From the North Sea Rift Super Basin, 95.6 billion BOE have been produced to date, 53 billion BOE of which has been extracted from Norway, 36.8 billion BOE from the United Kingdom, and 5.8% from Denmark (Figure 32). Analysis of the data allows for comparisons to be made for each rift arm, tectono-stratigraphic megasequence, and reservoir stratigraphy (Figure 33). Taken as a whole, it is evident that Middle Jurassic prerift plays and Paleocene postrift plays are the main contributors to the success of the super basin with Upper Jurassic synrift plays also playing a significant role compared to the other reservoir play fairways (Figure 33).
When the contribution of each tectono-stratigraphic interval is broken out for each area, the data clearly demonstrate how the variation in geology controls the volumes and value in different parts of the basin (Figure 34). In the northern North Sea, prerift plays are dominant (Figure 34A), followed by a significant contribution from synrift plays, thanks largely to the giant Troll and Johan Sverdrup fields in Norway. In contrast, postrift reservoirs are in the ascendency in the central North Sea followed by synrift ones (Figure 34B). In the third rift arm, the Moray Firth Basin, the major petroleum contribution comes from Upper Jurassic (synrift) reservoirs, followed by postrift ones (Figure 34C).
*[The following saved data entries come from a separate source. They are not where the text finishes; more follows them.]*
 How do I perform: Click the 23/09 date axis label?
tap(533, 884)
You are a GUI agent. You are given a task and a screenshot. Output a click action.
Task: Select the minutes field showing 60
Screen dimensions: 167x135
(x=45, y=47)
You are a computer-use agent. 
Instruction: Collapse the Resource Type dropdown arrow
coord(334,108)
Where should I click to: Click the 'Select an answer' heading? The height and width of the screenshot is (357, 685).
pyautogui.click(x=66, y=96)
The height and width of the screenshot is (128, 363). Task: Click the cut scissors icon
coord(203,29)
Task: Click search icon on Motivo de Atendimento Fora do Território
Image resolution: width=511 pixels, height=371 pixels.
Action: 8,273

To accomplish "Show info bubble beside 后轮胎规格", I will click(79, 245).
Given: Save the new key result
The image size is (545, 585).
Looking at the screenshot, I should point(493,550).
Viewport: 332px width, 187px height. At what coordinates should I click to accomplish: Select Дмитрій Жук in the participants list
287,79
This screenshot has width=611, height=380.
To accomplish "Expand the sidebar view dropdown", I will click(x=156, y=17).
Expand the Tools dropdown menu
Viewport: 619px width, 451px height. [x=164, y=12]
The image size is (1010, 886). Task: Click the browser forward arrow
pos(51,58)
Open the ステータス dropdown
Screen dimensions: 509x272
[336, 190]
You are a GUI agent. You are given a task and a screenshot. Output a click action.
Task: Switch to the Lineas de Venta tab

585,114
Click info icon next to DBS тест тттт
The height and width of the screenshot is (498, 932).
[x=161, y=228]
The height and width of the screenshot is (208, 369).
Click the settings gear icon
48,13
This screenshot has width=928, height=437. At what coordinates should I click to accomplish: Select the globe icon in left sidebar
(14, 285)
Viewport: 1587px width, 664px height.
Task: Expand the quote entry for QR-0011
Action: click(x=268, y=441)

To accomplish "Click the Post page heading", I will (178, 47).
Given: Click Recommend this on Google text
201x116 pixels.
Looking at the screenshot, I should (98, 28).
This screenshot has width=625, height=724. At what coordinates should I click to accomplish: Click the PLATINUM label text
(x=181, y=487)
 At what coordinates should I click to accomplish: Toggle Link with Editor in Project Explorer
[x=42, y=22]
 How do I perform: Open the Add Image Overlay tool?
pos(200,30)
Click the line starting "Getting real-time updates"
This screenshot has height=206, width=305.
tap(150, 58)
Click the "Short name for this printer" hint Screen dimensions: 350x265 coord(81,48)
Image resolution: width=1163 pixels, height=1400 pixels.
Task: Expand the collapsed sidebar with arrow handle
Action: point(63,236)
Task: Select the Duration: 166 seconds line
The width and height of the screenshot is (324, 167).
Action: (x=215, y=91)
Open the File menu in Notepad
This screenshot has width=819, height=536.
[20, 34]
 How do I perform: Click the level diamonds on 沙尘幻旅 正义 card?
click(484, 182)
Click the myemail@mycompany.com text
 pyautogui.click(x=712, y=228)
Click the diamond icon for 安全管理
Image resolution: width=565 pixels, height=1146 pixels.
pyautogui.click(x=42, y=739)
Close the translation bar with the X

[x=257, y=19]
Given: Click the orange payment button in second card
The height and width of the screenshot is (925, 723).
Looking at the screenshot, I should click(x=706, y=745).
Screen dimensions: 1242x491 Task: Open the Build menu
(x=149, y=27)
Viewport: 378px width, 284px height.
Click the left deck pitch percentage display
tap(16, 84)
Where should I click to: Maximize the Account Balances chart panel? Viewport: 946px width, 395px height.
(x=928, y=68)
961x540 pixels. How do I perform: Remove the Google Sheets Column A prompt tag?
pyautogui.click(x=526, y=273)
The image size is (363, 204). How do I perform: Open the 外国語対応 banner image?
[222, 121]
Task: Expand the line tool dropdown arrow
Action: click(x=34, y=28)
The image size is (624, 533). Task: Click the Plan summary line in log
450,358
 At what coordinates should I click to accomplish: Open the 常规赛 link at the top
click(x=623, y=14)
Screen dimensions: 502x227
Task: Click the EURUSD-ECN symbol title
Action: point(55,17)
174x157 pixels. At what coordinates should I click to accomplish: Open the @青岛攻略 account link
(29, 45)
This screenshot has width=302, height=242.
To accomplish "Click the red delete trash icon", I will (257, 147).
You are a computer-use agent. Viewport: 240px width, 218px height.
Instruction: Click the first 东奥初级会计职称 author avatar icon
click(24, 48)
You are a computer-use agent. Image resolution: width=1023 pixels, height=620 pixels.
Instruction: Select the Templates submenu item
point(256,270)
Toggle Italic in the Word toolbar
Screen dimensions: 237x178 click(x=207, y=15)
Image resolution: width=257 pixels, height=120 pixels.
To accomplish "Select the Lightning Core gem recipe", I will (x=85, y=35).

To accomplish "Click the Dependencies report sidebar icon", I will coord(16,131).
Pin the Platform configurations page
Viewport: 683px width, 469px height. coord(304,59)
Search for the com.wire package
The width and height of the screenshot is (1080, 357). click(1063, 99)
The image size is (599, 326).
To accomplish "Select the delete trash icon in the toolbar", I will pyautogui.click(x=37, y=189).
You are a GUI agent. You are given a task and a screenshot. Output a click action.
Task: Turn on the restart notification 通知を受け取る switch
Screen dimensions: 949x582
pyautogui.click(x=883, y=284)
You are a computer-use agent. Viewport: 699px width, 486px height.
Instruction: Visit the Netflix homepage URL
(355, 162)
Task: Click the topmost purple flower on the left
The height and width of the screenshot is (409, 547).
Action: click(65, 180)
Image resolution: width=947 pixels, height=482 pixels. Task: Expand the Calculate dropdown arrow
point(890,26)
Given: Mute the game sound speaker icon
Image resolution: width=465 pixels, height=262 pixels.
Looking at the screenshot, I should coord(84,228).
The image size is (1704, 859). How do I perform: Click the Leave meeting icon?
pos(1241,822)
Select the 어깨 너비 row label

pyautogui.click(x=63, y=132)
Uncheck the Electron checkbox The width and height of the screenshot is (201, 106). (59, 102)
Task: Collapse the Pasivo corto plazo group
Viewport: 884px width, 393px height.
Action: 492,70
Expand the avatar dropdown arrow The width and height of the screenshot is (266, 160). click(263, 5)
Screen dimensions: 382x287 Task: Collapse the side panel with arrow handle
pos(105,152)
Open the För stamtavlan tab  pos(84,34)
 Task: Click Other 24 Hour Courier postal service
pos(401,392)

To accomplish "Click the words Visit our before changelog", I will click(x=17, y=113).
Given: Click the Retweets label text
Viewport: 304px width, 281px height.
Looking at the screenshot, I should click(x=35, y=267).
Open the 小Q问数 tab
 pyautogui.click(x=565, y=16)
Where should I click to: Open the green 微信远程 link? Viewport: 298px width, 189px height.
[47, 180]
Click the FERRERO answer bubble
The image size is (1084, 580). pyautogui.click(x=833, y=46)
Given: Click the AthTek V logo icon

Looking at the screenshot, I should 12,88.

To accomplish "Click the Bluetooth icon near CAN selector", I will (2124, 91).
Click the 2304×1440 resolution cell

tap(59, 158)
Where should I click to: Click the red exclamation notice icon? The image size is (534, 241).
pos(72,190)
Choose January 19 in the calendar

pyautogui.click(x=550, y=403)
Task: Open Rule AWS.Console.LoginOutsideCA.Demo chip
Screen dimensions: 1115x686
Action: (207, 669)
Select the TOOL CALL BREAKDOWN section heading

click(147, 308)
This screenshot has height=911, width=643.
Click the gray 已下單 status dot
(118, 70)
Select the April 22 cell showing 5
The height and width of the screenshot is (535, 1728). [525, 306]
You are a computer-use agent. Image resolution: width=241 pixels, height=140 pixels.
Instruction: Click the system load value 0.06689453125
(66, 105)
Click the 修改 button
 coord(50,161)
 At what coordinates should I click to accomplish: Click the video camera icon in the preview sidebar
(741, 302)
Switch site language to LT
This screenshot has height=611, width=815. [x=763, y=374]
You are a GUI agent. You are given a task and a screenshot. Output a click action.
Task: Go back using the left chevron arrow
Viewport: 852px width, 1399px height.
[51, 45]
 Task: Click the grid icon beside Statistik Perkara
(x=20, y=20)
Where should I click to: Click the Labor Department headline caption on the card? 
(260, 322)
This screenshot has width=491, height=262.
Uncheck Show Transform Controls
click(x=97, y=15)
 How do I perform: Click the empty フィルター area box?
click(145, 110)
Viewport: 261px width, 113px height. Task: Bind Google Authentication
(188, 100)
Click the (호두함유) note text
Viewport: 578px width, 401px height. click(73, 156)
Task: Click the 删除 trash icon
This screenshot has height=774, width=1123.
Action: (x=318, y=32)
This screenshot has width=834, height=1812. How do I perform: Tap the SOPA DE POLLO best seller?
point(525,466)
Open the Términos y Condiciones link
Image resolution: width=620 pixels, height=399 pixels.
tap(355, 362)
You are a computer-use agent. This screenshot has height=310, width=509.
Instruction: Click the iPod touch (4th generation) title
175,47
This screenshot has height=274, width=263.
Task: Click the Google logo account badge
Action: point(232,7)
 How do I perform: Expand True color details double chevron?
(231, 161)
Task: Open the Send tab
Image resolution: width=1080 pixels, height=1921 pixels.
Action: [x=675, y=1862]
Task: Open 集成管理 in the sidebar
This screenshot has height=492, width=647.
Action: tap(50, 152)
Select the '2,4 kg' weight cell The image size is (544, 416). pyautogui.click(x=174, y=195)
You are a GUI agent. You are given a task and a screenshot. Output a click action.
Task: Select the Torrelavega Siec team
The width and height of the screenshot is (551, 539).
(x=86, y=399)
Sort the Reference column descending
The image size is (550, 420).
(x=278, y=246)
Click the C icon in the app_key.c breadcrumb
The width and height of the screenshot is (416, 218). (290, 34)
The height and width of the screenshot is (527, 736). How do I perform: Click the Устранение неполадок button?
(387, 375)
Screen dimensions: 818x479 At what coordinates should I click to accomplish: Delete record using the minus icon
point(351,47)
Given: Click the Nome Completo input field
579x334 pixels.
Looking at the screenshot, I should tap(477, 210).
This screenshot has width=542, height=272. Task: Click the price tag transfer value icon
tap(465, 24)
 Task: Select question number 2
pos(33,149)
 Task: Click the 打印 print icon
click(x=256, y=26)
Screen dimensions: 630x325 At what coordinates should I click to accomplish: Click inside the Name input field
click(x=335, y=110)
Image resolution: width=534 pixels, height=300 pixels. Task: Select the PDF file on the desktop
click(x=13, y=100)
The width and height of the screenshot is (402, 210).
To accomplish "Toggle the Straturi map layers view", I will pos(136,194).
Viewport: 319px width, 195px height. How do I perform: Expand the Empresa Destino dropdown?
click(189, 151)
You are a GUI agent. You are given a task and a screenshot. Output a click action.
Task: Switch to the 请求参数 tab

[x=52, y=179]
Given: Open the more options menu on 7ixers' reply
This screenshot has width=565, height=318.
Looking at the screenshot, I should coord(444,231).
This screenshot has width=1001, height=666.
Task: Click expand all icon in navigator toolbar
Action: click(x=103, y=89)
The presence of significant overpressure (e.g., Giles et al., 1999), distribution of deep reservoirs, and its impact upon seal integrity, hydrocarbon column-length, and remigration dominated exploration thinking as activity increasingly focused upon the Central Graben after the initial burst of activity in the Brent province (Cayley, 1987; Gaarenstroom et al., 1993; Nicholson and Cayley, 1998; Helgeson, 1999; Erratt et al., 2005). Although significant in terms of reserves, the “Brent era” proved to be a comparatively short-lived chapter in the history of the basin. The challenges that are associated with the greater geological complexity developed in the central North Sea explains the decline in success rates and discovered volumes that has characterized the basin ever since (Erratt et al., 2010). However, it is important to note that the high-pressure high-temperature Triassic and Jurassic plays of the Central Graben continue to yield globally significant discoveries, even at such an advanced stage, with recent discoveries likely to be in excess of 100 million BOE ultimately recoverable resources at Glengorm (discovered 2019) and Isabella (discovered 2020).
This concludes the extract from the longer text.